Now if that was the Roughrider fight song, at least on Labour Day, maybe the CFL would be a sport I could fully get behind. But until then I'll just have to hear the Rider pep band play, "Roll Out The Barrel" for the one millionth time.
With the annual Labour Day Classic being held this past weekend, Regina surely must have been the Unofficial Hillbilly Capital of North America. It was like a perfect storm of mesh hats, chewing tobacco and Pilsner. With both Saskatchewan and Winnipeg in first place, this confluence of Rider and Bomber fans created a Hillbilly Nation of unequaled proportions - one the likes of which will probably never be seen again.

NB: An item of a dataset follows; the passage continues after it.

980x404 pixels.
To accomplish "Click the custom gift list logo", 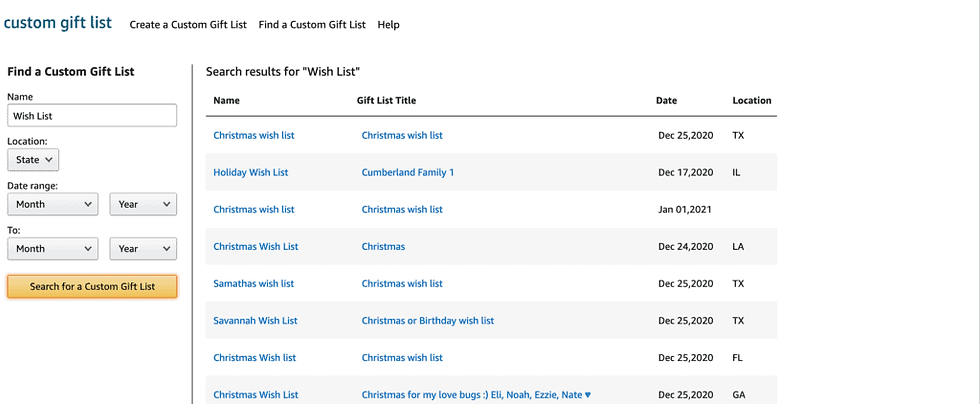I will click(x=58, y=23).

Now of course I'm painting with some pretty broad strokes here. Obviously not all Rider and Bomber fans are hillbilly's. And even if they were, I'm not saying that it's a bad thing to have adopted the Hillbilly Lifestyle, there are clearly many people around that have embraced it. I'm simply saying that if you were in Regina this past weekend and you are not a hillbilly, you were in the minority - for better or worse.
So now you're asking yourself - how should I have spotted these hillbillies and why didn't you write this before the weekend. Well first of all I had planned on writing this before the weekend but I think I might have West Nile, or possibly mono - and have been under the weather, but now you'll know for next time. As for how to spot a hillbilly, and without going all Jeff Foxworthy on you, here are some handy tips:
1) If the person believes that apparel out of a beer box is acceptable in public, they're a hillbilly.
2) If the person believes that a watermelon is acceptable headgear, even at a football game, they're a hillbilly.
3) If the person takes an empty pop bottle into the bar so they can spit out their chew, they're a hillbilly.
4) If the person drives a truck that proudly sports a picture of Calvin peeing on anything, they're a hillbilly.
5) If "Git 'er done" is at all a part of the person's vocabulary, they're a hillbilly.
Wow, that actually came a lot closer to copyright infringement than I had intended. But this demonstration was not meant to be a rip-off of any game show hosts' comedy routine - it was merely meant to be an illustration about people here at home you might know, even love.
I'm pretty sure I had a point when I started writing this post but now it seems to have been lost - blame the blood-borne pathogen. Hopefully there was a laugh or two in there at the very the least.
I'll leave you with this thought though - would the CFL, or more specifically, the Saskatchewan Roughriders be as popular as they are right now if alcohol was not permitted at the games? Something to consider.